Given problem:
Can you render the listing below as a Markdown table with a "No." column for the row number and a "Line" column for each line, skipping blank lines?

Element lookup records:
-- begin --

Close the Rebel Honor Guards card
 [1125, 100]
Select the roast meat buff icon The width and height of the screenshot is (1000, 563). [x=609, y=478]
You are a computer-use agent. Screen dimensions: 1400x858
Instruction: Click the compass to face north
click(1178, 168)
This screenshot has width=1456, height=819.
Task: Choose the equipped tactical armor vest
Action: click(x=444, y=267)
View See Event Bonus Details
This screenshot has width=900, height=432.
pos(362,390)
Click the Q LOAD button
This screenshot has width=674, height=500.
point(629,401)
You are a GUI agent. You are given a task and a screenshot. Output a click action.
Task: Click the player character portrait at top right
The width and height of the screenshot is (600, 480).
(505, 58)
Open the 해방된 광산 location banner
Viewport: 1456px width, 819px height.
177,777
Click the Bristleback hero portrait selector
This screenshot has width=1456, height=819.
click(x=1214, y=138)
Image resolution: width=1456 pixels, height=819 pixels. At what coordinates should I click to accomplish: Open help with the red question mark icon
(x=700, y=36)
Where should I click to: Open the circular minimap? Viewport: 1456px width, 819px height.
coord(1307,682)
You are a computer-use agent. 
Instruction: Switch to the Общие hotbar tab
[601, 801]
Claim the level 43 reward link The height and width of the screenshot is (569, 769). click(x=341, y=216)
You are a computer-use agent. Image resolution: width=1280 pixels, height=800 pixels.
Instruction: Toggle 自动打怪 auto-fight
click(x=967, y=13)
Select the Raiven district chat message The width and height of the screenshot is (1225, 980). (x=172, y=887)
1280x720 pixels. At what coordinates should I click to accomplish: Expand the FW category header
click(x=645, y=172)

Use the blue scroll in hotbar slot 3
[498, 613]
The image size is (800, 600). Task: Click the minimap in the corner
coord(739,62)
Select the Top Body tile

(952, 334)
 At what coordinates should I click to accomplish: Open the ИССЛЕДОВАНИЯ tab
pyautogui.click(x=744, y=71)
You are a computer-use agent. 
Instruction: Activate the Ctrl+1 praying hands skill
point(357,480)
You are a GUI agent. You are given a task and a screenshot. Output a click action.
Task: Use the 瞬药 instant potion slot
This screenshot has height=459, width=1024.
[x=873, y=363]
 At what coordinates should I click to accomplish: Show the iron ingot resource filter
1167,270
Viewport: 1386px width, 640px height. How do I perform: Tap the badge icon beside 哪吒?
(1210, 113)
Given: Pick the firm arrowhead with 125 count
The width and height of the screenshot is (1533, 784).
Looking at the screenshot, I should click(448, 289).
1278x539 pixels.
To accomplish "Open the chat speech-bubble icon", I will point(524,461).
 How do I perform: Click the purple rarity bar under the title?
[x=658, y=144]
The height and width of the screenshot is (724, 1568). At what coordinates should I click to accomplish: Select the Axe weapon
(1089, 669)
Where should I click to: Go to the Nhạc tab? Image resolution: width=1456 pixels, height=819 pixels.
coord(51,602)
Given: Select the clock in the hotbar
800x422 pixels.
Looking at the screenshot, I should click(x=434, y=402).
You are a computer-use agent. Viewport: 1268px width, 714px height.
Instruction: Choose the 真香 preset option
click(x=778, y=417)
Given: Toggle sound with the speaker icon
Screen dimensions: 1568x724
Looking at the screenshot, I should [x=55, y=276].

-- end --

Solution to this exercise:
| No. | Line |
|---|---|
| 1 | Close the Rebel Honor Guards card |
| 2 |  [1125, 100] |
| 3 | Select the roast meat buff icon The width and height of the screenshot is (1000, 563). [x=609, y=478] |
| 4 | You are a computer-use agent. Screen dimensions: 1400x858 |
| 5 | Instruction: Click the compass to face north |
| 6 | click(1178, 168) |
| 7 | This screenshot has width=1456, height=819. |
| 8 | Task: Choose the equipped tactical armor vest |
| 9 | Action: click(x=444, y=267) |
| 10 | View See Event Bonus Details |
| 11 | This screenshot has width=900, height=432. |
| 12 | pos(362,390) |
| 13 | Click the Q LOAD button |
| 14 | This screenshot has width=674, height=500. |
| 15 | point(629,401) |
| 16 | You are a GUI agent. You are given a task and a screenshot. Output a click action. |
| 17 | Task: Click the player character portrait at top right |
| 18 | The width and height of the screenshot is (600, 480). |
| 19 | (505, 58) |
| 20 | Open the 해방된 광산 location banner |
| 21 | Viewport: 1456px width, 819px height. |
| 22 | 177,777 |
| 23 | Click the Bristleback hero portrait selector |
| 24 | This screenshot has width=1456, height=819. |
| 25 | click(x=1214, y=138) |
| 26 | Image resolution: width=1456 pixels, height=819 pixels. At what coordinates should I click to accomplish: Open help with the red question mark icon |
| 27 | (x=700, y=36) |
| 28 | Where should I click to: Open the circular minimap? Viewport: 1456px width, 819px height. |
| 29 | coord(1307,682) |
| 30 | You are a computer-use agent.  |
| 31 | Instruction: Switch to the Общие hotbar tab |
| 32 | [601, 801] |
| 33 | Claim the level 43 reward link The height and width of the screenshot is (569, 769). click(x=341, y=216) |
| 34 | You are a computer-use agent. Image resolution: width=1280 pixels, height=800 pixels. |
| 35 | Instruction: Toggle 自动打怪 auto-fight |
| 36 | click(x=967, y=13) |
| 37 | Select the Raiven district chat message The width and height of the screenshot is (1225, 980). (x=172, y=887) |
| 38 | 1280x720 pixels. At what coordinates should I click to accomplish: Expand the FW category header |
| 39 | click(x=645, y=172) |
| 40 | Use the blue scroll in hotbar slot 3 |
| 41 | [498, 613] |
| 42 | The image size is (800, 600). Task: Click the minimap in the corner |
| 43 | coord(739,62) |
| 44 | Select the Top Body tile |
| 45 | (952, 334) |
| 46 |  At what coordinates should I click to accomplish: Open the ИССЛЕДОВАНИЯ tab |
| 47 | pyautogui.click(x=744, y=71) |
| 48 | You are a computer-use agent.  |
| 49 | Instruction: Activate the Ctrl+1 praying hands skill |
| 50 | point(357,480) |
| 51 | You are a GUI agent. You are given a task and a screenshot. Output a click action. |
| 52 | Task: Use the 瞬药 instant potion slot |
| 53 | This screenshot has height=459, width=1024. |
| 54 | [x=873, y=363] |
| 55 |  At what coordinates should I click to accomplish: Show the iron ingot resource filter |
| 56 | 1167,270 |
| 57 | Viewport: 1386px width, 640px height. How do I perform: Tap the badge icon beside 哪吒? |
| 58 | (1210, 113) |
| 59 | Given: Pick the firm arrowhead with 125 count |
| 60 | The width and height of the screenshot is (1533, 784). |
| 61 | Looking at the screenshot, I should click(448, 289). |
| 62 | 1278x539 pixels. |
| 63 | To accomplish "Open the chat speech-bubble icon", I will point(524,461). |
| 64 |  How do I perform: Click the purple rarity bar under the title? |
| 65 | [x=658, y=144] |
| 66 | The height and width of the screenshot is (724, 1568). At what coordinates should I click to accomplish: Select the Axe weapon |
| 67 | (1089, 669) |
| 68 | Where should I click to: Go to the Nhạc tab? Image resolution: width=1456 pixels, height=819 pixels. |
| 69 | coord(51,602) |
| 70 | Given: Select the clock in the hotbar |
| 71 | 800x422 pixels. |
| 72 | Looking at the screenshot, I should click(x=434, y=402). |
| 73 | You are a computer-use agent. Viewport: 1268px width, 714px height. |
| 74 | Instruction: Choose the 真香 preset option |
| 75 | click(x=778, y=417) |
| 76 | Given: Toggle sound with the speaker icon |
| 77 | Screen dimensions: 1568x724 |
| 78 | Looking at the screenshot, I should [x=55, y=276]. |